Manufacturer Narrative

(b)(4).If implanted, give date: na (not applicable) as it was indicated the lens was partially delivered into the eye and not fully implanted.If explanted, give date: na (not applicable) as it was indicated the lens was partially delivered into the eye and not fully implanted.(b)(4).All pertinent information available to abbott medical optics has been submitted.

Event Description

It was reported that the intraocular lens (iol) touched the patient but the procedure was incomplete.Additional communication on (b)(6) 2015 clarified that the event was an incomplete insertion and the pcb00 was defective.No patient injury reported.No further information is available.

Manufacturer Narrative

The pcb00 delivery system was received at the manufacturing site for investigation.Visual inspection, using a microscope at 10x magnification, showed scarce ovd (ophthalmic viscoelastic) residue inside the cartridge.The plunger was observed loaded as required and engaged.The cartridge was observed in the correct position, fully engaged into the lower body of the pcb00 delivery system.No damage was observed.The delivery system was received; however, there was no intraocular lens (iol) inside the system.The customer's reported event could not be verified.Manufacturing records review: the manufacturing records for the intraocular lens were reviewed.The manufacturing process record was evaluated.The product was manufactured and released according to specification.A search revealed that no other similar complaints for this order number have been received.Labeling review: the directions for use (dfu) adequately provides instructions and precautions along with warnings for the proper use and handling of the device.As a result of the investigation there is no indication of a product quality deficiency and the reported issue was not verified.All pertinent information available to abbott medical optics has been submitted.

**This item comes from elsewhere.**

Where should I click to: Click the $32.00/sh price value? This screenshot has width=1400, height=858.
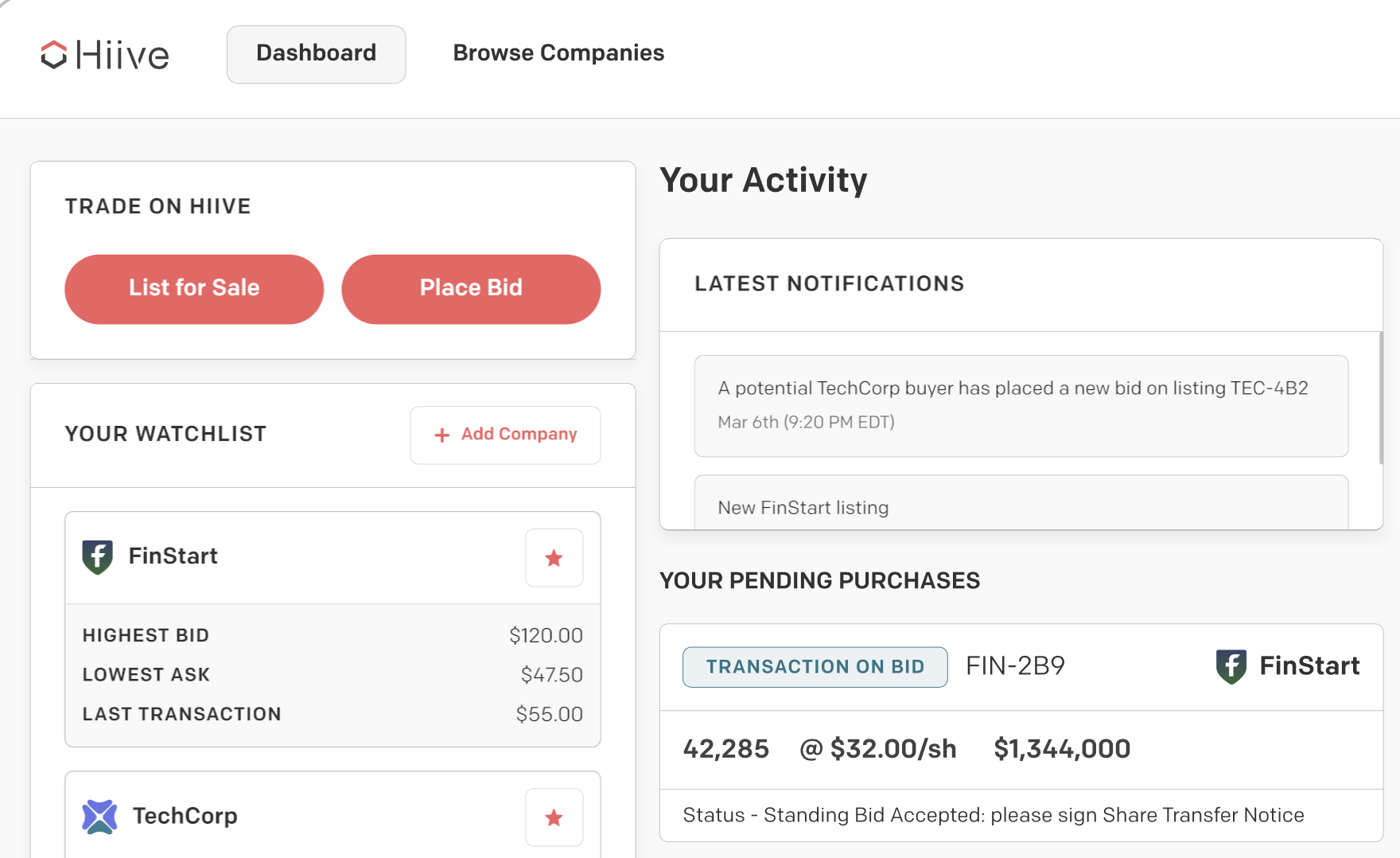pos(888,749)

• Brand Name: TECNIS ITEC PRELOADED 1-PIECE IOL
• Type of Device: MONOFOCAL IOLS
• Manufacturer (Section D): ABBOTT MEDICAL OPTICS; santa ana CA
• Manufacturer (Section G): ABBOTT MEDICAL OPTICS INC.; road 402 north, km 4.2; anasco industrial park, pob 14; anasco PR 00610
• Manufacturer Contact: pamela mcclain ; 1700 east st. andrew place; santa ana, CA 92705 ; 7142478243
• MDR Report Key: 5331141
• MDR Text Key: 35035400
• Report Number: 2648035-2015-01401
• Device Sequence Number: 1
• Product Code: HQL
• Combination Product (y/n): N
• Reporter Country Code: US
• PMA/PMN Number: P980040
• Number of Events Reported: 1
• Summary Report (Y/N): N
• Report Source: Manufacturer
• Source Type: health professional,user faci
• Reporter Occupation: Other
• Type of Report: Initial,Followup
• Report Date: 03/24/2016

1 Device was Involved in the Event

1 Patient was Involved in the Event

• Is this an Adverse Event Report?: No
• Is this a Product Problem Report?: Yes
• Device Operator: Physician
• Device Expiration Date: 02/13/2018
• Device Model Number: PCB00
• Device Catalogue Number: PCB0000180
• Was Device Available for Evaluation?: Device Returned to Manufacturer
• Date Returned to Manufacturer: 12/10/2015
• Is the Reporter a Health Professional?: No
• Initial Date Manufacturer Received: 12/03/2015
• Initial Date FDA Received: 12/28/2015
• Supplement Dates Manufacturer Received: Not provided
• Supplement Dates FDA Received: 03/24/2016
• Was Device Evaluated by Manufacturer?: Yes
• Date Device Manufactured: 02/13/2015
• Is the Device Single Use?: Yes
• Is This a Reprocessed and Reused Single-Use Device?: No
• Type of Device Usage: Initial
• Patient Sequence Number: 1